▶ _Exercise directions_
Turn the data lines starting at the line containing "Task: Click the USB status icon in header" and ending at the line containing "Action: point(952,64)" into a JSON list of strings, one string per line, with blank lines omitted. Leave the pictures out of the answer.

▶ _Material for this exercise_

———

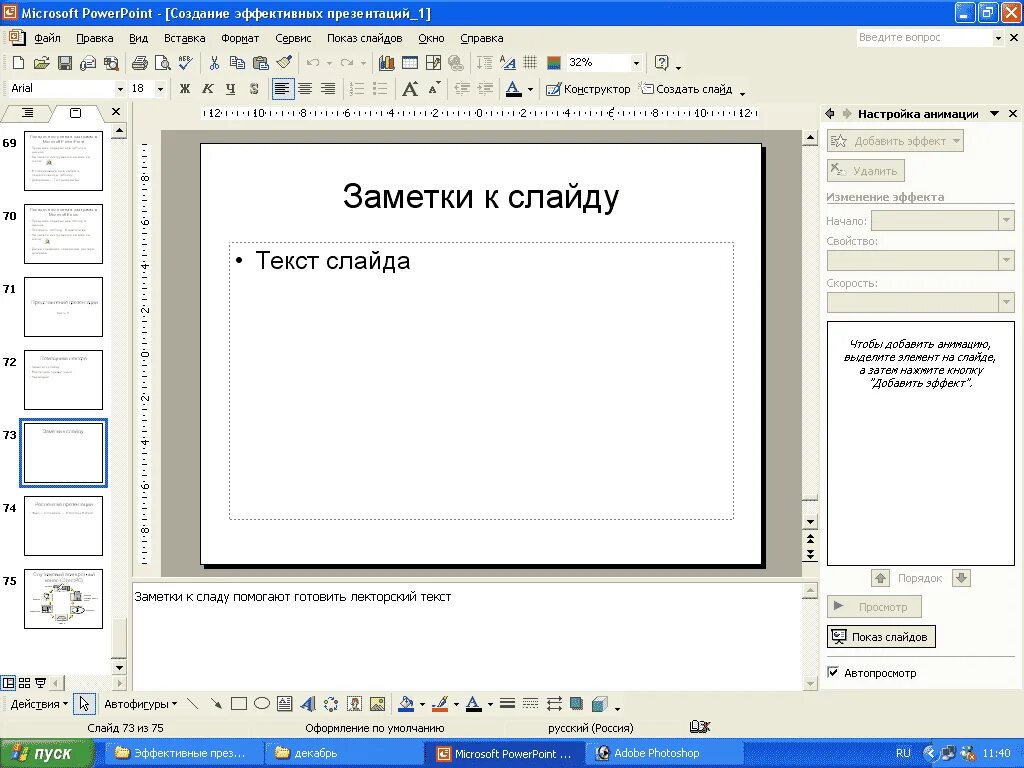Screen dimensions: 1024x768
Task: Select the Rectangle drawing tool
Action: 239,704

———

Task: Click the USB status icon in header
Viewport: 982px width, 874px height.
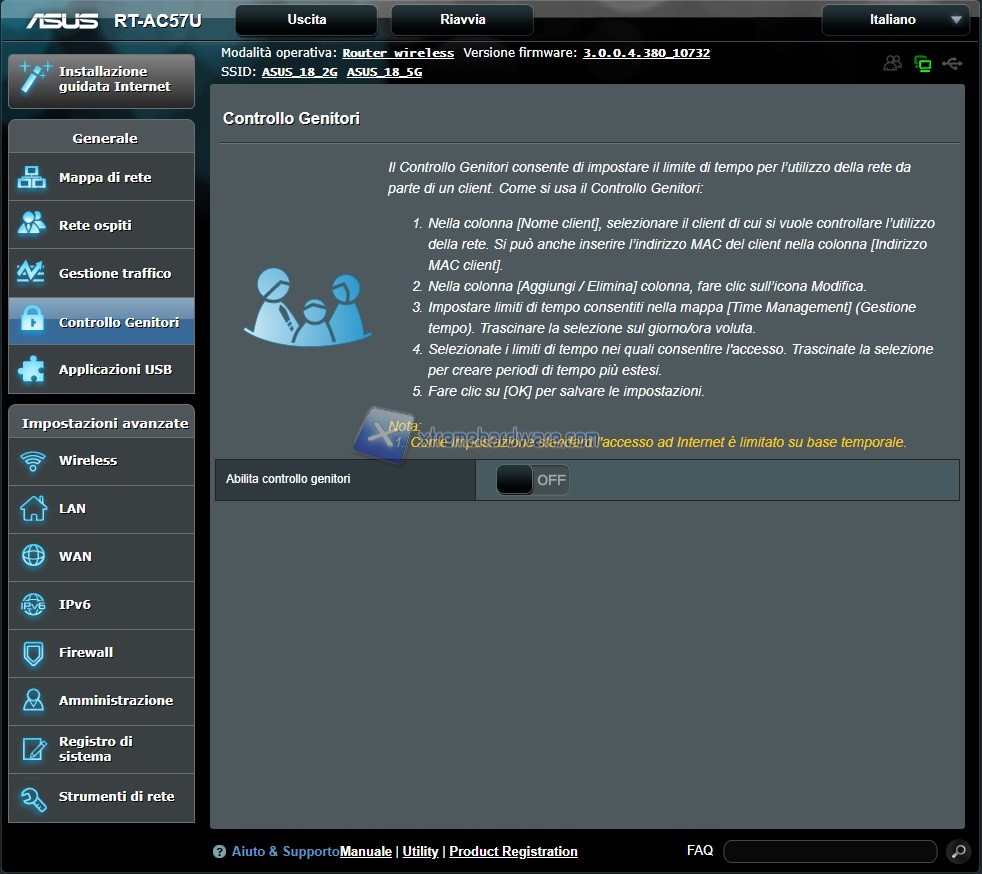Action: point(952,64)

———

▶ _Right answer_
[
  "Task: Click the USB status icon in header",
  "Viewport: 982px width, 874px height.",
  "Action: point(952,64)"
]